::: SUPPLIED PASSAGE

A thoracic approach is commonly required in certain subsets of patients with a mediastinal thyroid mass.
A retrospective review.
A tertiary referral center.
Nine hundred seventy-six consecutive patients who underwent thyroid surgery by a single surgeon from June 1, 1991, to March 30, 1999. Symptoms of airway compression, including respiratory distress, dyspnea, hoarseness, dysphagia, and persistent cough, were the most common presenting symptoms. The patients ranged in age from 27 to 89 years (mean, 63 years).
Patients in whom the computed tomographic scan and operative findings revealed that at least 50% of the thyroid mass was below the thoracic inlet were considered to have a mediastinal mass. These strict criteria identified 94 patients with a mediastinal thyroid mass. Twenty-seven (29%) of these patients required a thoracic approach. The thoracic approach consisted of 21 partial sternotomies, 5 full sternotomies, and 1 right posterolateral thoracotomy. Fifteen patients had a malignant neoplasm. Fourteen patients had a papillary carcinoma, and 3 of these patients had a multifocal microscopic papillary carcinoma within a multinodular colloid goiter. One patient had a follicular carcinoma. Seven patients underwent reoperative surgery, 5 for a malignant tumor and 2 for a benign tumor. Five patients had a posterior tumor, and 2 had an aberrant mediastinal thyroid mass. Twenty-two (81%) of the 27 patients who underwent a thoracic approach fell into one of the following categories: malignant neoplasm, reoperation, or aberrant or posterior mediastinal thyroid mass.

::::::
::: MATERIAL SHOWN

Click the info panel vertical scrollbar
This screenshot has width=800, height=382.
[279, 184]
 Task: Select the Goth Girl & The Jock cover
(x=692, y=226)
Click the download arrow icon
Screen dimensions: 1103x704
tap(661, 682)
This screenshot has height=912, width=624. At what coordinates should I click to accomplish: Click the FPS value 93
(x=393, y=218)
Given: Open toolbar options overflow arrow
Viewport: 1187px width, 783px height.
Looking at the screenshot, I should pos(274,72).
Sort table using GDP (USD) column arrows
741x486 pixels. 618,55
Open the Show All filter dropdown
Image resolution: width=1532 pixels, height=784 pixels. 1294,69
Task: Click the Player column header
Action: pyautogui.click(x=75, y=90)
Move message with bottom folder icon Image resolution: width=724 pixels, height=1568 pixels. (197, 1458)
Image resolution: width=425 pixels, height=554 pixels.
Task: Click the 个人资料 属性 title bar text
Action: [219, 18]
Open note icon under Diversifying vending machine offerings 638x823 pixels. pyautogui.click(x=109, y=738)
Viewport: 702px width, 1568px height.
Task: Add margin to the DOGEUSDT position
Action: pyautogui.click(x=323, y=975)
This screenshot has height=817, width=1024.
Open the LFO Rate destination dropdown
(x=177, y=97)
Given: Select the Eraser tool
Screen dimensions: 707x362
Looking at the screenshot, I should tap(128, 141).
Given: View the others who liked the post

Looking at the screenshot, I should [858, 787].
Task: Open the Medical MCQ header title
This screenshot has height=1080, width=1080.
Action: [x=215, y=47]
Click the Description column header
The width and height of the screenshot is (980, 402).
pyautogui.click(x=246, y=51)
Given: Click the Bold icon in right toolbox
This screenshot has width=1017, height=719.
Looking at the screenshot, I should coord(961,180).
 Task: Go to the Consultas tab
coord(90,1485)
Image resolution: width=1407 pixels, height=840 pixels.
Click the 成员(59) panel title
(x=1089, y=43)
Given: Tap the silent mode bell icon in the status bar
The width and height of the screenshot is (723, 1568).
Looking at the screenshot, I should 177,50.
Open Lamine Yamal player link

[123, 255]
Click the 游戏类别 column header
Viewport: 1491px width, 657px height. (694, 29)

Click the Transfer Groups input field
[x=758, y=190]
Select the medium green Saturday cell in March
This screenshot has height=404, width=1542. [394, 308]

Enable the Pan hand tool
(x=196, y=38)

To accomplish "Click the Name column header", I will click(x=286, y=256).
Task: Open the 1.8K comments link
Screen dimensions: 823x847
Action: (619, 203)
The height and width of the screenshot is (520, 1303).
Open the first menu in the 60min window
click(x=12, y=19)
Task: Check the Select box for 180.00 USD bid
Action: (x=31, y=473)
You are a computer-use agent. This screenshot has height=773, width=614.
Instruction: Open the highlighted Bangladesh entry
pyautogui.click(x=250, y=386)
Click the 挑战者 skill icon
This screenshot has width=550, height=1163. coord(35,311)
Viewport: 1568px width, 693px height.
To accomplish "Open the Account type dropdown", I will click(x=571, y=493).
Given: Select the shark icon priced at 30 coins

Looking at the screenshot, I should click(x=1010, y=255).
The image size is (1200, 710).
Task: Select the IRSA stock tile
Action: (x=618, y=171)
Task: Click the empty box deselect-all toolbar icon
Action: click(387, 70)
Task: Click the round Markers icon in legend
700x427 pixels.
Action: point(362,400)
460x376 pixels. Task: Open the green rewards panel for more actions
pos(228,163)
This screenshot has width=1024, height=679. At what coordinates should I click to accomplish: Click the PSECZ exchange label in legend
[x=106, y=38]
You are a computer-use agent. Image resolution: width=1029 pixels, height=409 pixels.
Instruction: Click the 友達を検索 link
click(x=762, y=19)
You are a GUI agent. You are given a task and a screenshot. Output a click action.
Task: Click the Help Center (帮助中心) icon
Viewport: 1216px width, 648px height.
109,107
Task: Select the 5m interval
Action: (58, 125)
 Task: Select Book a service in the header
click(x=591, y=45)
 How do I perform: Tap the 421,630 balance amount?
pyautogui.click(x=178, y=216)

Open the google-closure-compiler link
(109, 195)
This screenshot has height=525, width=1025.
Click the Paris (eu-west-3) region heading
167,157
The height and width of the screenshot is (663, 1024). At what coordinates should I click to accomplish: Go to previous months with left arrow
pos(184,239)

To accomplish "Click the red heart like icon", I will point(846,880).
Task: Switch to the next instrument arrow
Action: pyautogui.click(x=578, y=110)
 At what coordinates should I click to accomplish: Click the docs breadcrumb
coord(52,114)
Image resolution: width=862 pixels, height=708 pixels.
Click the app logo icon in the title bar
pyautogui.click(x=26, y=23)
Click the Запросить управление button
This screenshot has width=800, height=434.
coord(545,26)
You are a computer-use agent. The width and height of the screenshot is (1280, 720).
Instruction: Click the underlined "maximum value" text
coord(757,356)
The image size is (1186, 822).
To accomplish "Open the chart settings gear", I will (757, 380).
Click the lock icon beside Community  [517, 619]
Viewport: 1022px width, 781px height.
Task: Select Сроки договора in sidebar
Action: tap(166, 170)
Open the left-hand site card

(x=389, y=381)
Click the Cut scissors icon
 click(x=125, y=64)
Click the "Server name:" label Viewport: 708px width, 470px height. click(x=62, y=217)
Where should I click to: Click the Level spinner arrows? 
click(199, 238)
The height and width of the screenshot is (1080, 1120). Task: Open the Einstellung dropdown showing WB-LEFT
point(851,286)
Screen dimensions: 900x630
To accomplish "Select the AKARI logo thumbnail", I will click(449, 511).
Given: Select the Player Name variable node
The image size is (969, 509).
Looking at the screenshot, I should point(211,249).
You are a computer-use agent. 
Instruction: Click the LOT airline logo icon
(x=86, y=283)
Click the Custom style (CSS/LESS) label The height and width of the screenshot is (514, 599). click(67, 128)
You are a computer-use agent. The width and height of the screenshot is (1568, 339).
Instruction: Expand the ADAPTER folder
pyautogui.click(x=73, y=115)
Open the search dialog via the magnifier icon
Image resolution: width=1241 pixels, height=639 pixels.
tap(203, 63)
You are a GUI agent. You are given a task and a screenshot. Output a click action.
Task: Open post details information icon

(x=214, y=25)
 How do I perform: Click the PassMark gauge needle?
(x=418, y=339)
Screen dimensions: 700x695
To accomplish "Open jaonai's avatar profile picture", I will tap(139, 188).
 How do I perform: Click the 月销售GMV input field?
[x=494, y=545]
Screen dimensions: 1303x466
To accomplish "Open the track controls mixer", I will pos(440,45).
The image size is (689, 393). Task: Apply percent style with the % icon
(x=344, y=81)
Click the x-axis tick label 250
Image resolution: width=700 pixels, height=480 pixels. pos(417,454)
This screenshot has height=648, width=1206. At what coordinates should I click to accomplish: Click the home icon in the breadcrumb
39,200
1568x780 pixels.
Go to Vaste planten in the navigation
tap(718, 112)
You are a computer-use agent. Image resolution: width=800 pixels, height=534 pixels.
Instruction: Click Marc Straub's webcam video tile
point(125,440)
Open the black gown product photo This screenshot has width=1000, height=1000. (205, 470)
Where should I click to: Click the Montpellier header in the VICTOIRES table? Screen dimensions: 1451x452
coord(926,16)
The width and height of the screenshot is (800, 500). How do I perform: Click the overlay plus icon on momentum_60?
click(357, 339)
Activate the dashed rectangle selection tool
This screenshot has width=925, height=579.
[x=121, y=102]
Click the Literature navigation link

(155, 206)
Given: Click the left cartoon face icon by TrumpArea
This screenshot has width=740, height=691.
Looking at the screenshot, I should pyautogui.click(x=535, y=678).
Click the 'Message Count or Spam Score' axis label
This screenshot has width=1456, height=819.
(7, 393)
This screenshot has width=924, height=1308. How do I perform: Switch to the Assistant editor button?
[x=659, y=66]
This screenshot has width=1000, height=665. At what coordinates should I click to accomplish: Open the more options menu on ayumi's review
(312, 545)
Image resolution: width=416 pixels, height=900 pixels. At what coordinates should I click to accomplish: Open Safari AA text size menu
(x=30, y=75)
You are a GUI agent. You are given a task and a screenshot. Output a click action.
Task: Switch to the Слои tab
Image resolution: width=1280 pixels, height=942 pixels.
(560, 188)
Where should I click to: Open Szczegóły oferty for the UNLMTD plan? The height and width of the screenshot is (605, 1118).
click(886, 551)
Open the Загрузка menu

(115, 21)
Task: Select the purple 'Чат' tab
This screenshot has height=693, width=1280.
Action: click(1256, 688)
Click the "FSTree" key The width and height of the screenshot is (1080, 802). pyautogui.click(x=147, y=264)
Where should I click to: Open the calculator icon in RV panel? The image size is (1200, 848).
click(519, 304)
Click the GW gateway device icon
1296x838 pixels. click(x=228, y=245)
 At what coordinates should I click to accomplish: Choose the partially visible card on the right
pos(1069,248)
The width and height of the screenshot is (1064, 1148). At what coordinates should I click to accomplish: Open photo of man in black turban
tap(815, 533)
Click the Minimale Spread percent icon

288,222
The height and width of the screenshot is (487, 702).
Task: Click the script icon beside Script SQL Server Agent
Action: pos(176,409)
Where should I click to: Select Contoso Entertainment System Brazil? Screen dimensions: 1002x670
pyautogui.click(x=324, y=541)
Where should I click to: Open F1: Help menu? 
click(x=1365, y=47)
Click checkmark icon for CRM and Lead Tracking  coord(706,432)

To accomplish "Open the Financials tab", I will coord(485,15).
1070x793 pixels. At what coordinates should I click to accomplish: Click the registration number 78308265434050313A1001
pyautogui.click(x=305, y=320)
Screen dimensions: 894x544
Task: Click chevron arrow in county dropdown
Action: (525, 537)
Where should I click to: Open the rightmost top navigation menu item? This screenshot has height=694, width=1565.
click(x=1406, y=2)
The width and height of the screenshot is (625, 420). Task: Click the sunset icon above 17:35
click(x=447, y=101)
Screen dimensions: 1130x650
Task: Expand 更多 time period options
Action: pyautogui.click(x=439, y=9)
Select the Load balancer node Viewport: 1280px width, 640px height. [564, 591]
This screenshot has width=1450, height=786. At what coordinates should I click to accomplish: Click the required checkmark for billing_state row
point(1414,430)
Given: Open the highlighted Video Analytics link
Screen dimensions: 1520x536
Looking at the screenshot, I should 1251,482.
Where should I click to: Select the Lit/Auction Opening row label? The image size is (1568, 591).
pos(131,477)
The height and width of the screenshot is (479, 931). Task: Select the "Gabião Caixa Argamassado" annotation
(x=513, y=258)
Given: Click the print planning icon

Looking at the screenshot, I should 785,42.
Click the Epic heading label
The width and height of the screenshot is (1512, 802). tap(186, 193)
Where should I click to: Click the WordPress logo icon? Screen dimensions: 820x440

::::::

## EXERCISE REQUIREMENTS
1: In the thyroid surgery abstract, what made a patient count as having a mediastinal thyroid mass? Answer in one to three sentences.
2: According to the thyroid surgery abstract, how many of the patients with a mediastinal thyroid mass needed a thoracic approach?
3: Go on with the thyroid surgery abstract from its last sentence.

## ANSWERS FOR THE EXERCISE
1: A patient counted as having a mediastinal mass when the computed tomographic scan and the operative findings showed that at least 50% of the thyroid mass lay below the thoracic inlet. These strict criteria identified 94 such patients.

2: Twenty-seven patients (29%) needed a thoracic approach.

3:
Subsets of patients with a mediastinal thyroid mass are at considerably increased risk for requiring a thoracic surgical approach. These subsets include patients with malignant mediastinal tumors, patients undergoing reoperative thyroid surgery, and patients with posterior or aberrant mediastinal thyroid masses. Surgeons should be prepared for the increased likelihood of a thoracic approach in these subsets of patients.